## Problem details
Copy out the items word for word, from their first line through the line containing "Action: [909, 108]", and omit the pictures.

## Data extract

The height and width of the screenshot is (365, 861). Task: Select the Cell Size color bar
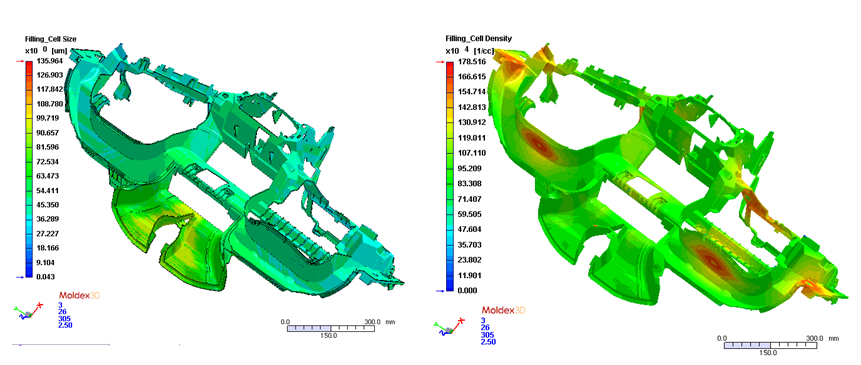pos(29,169)
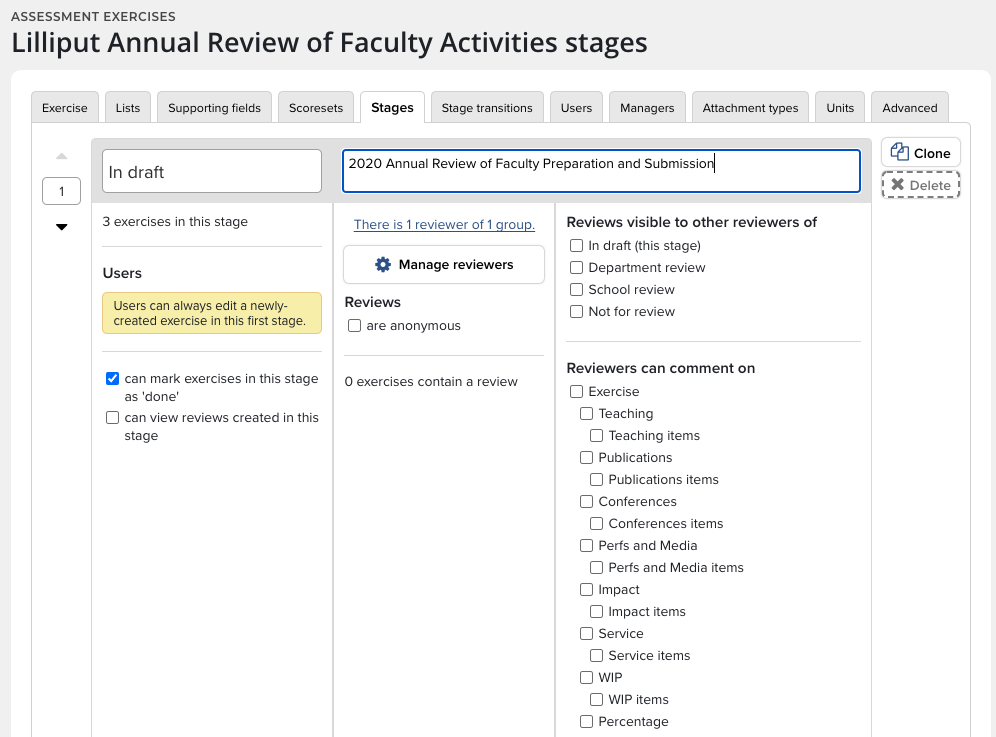
Task: Select the Advanced tab
Action: [909, 108]
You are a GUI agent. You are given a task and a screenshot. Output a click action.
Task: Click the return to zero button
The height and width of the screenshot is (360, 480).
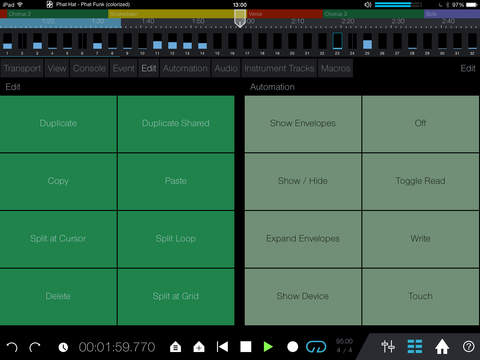point(222,347)
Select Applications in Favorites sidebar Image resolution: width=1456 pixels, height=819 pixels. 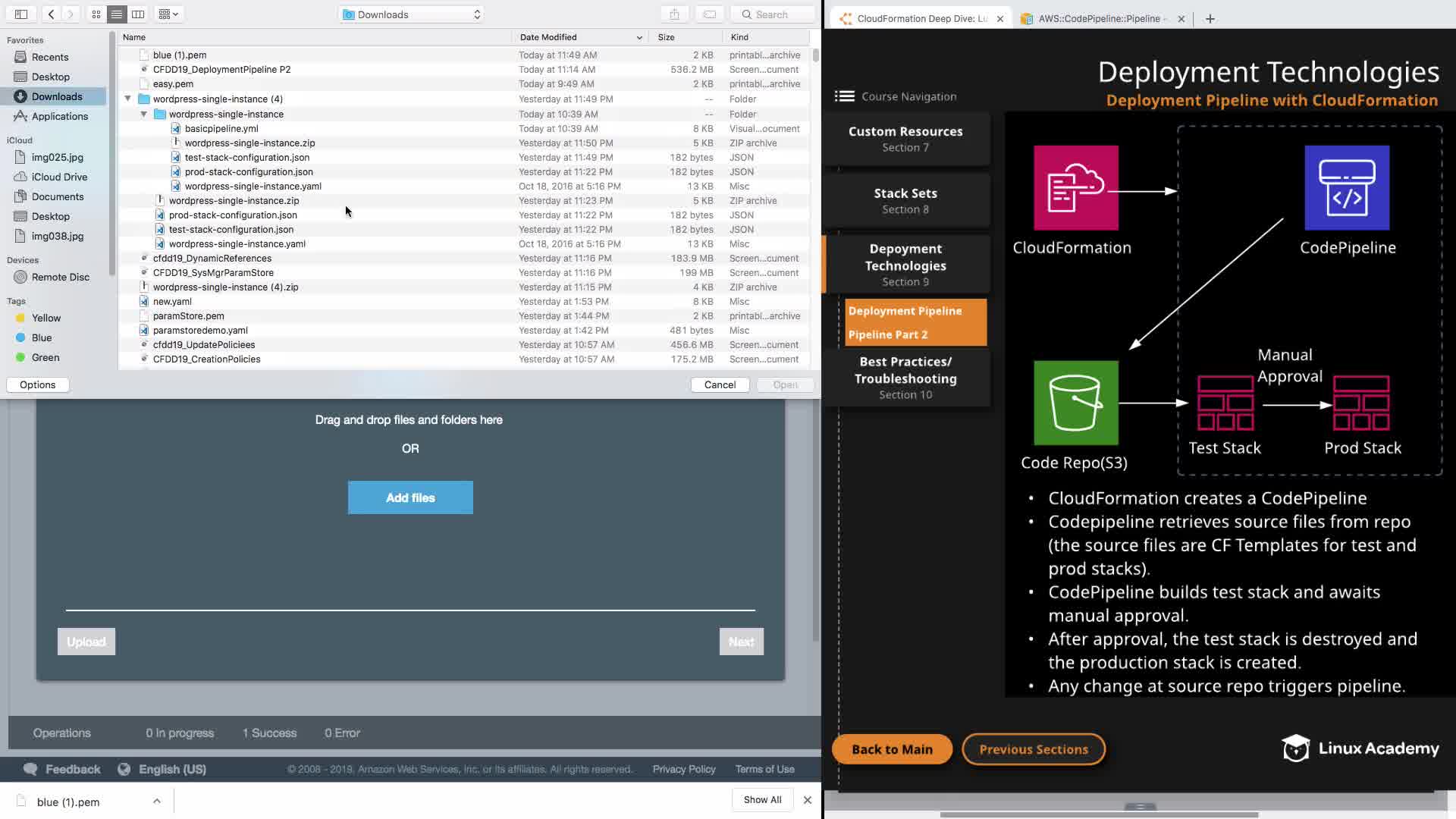[x=59, y=116]
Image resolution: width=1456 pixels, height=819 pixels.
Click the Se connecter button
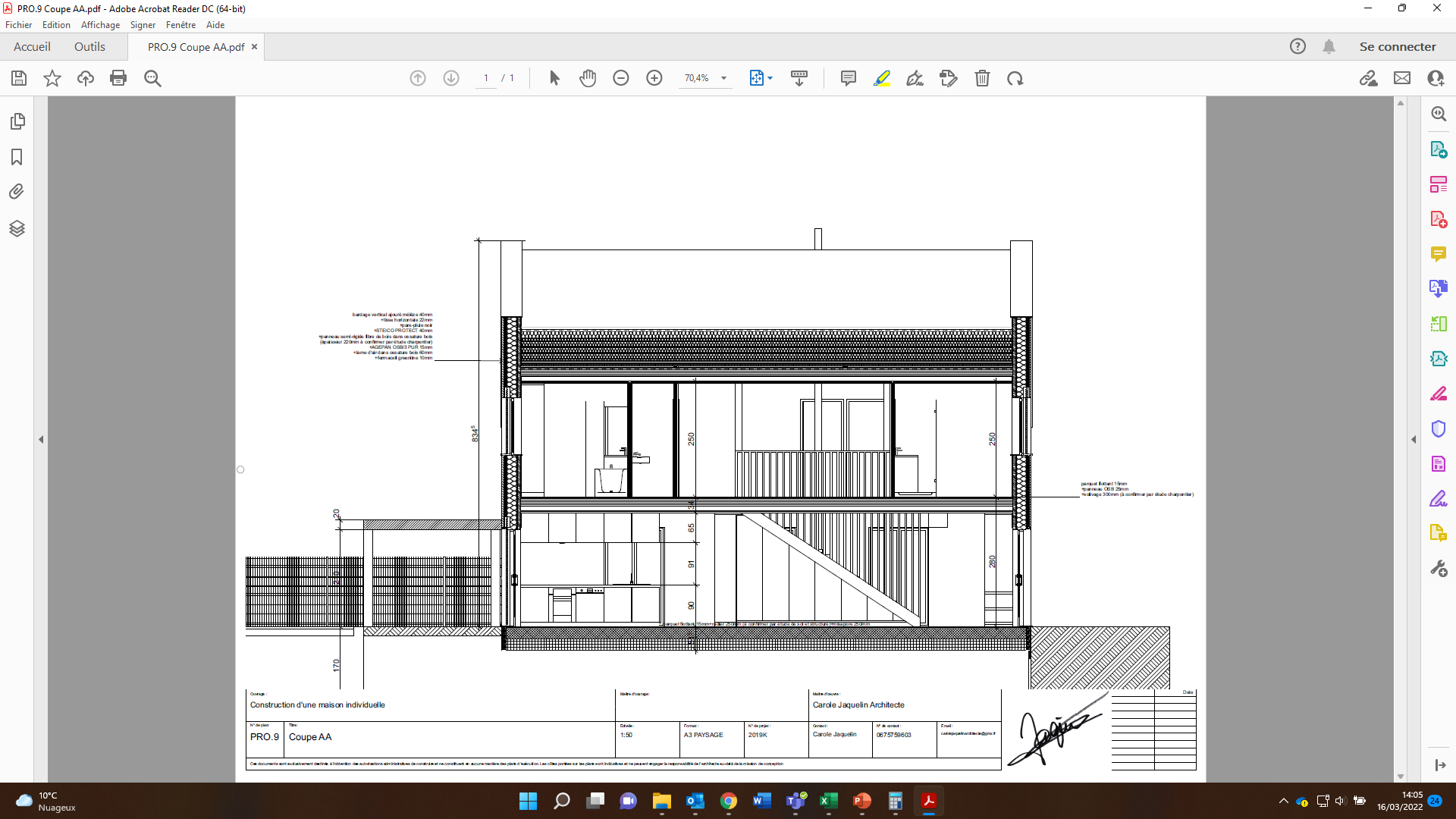point(1397,47)
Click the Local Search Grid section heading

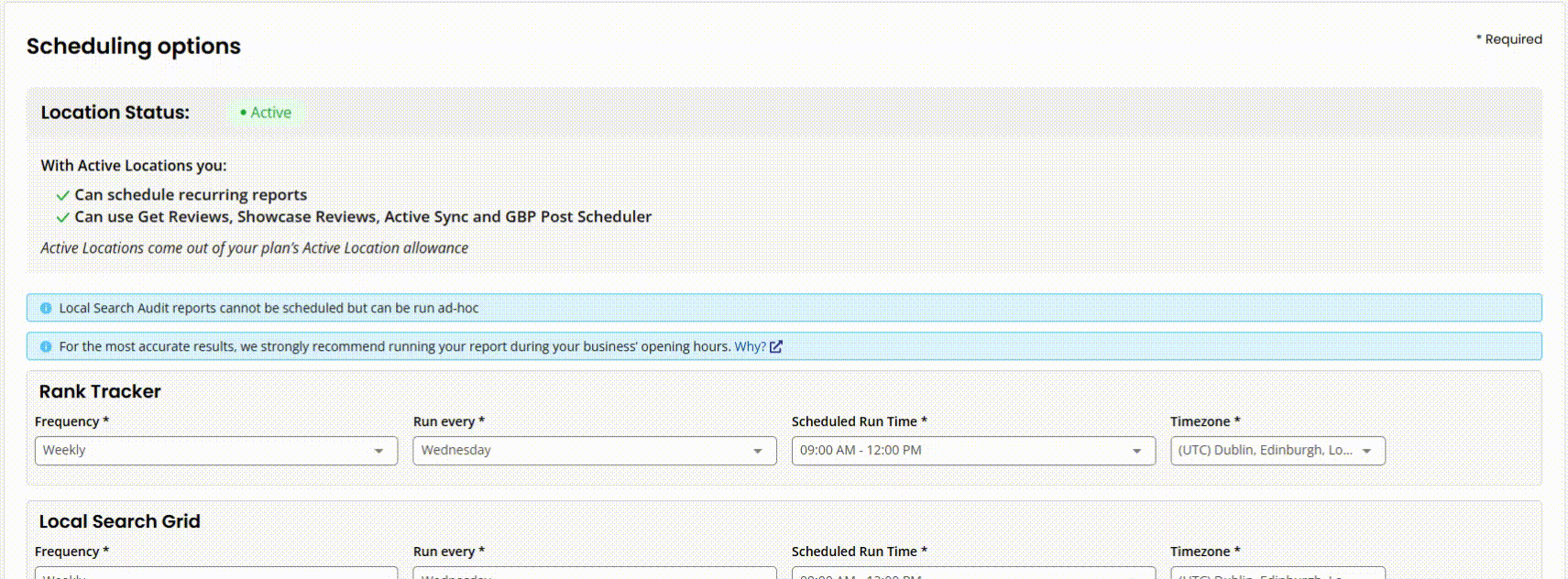point(119,522)
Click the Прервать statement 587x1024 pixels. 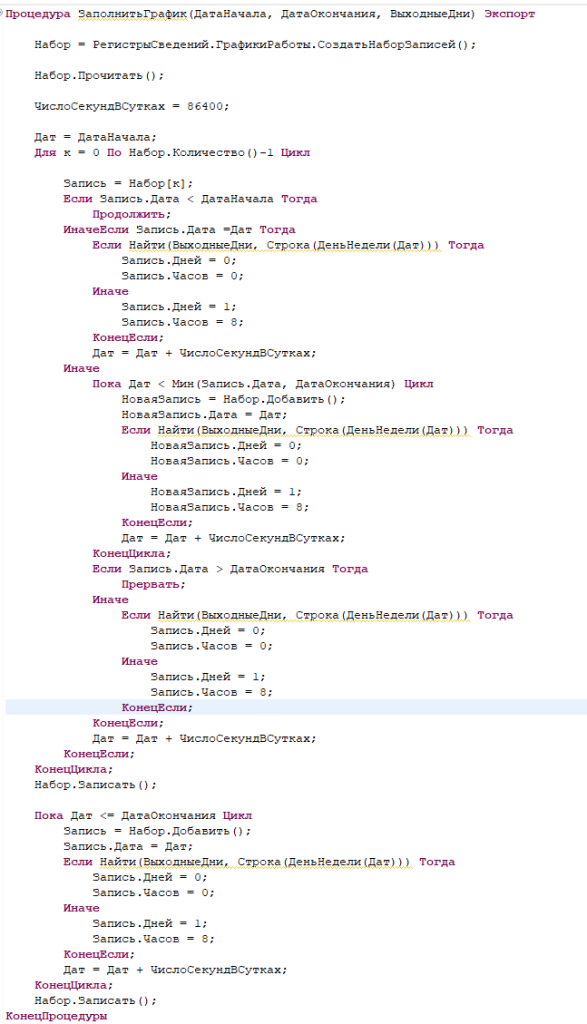[153, 584]
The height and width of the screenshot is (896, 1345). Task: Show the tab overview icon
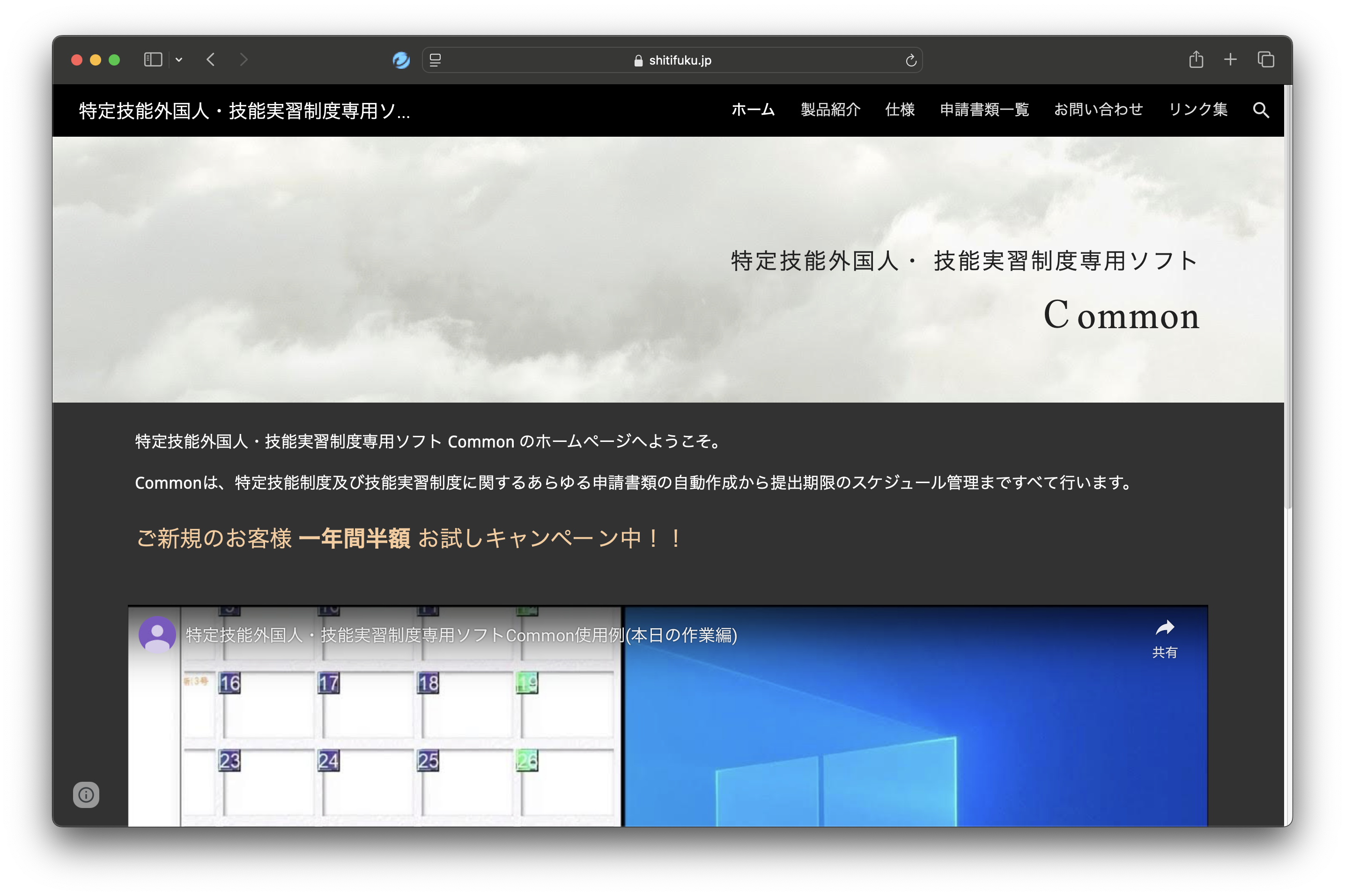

## In response
The height and width of the screenshot is (365, 861). Task: Select the Cell Size color bar
pos(29,169)
Task: Select the Advanced tab
Action: [909, 108]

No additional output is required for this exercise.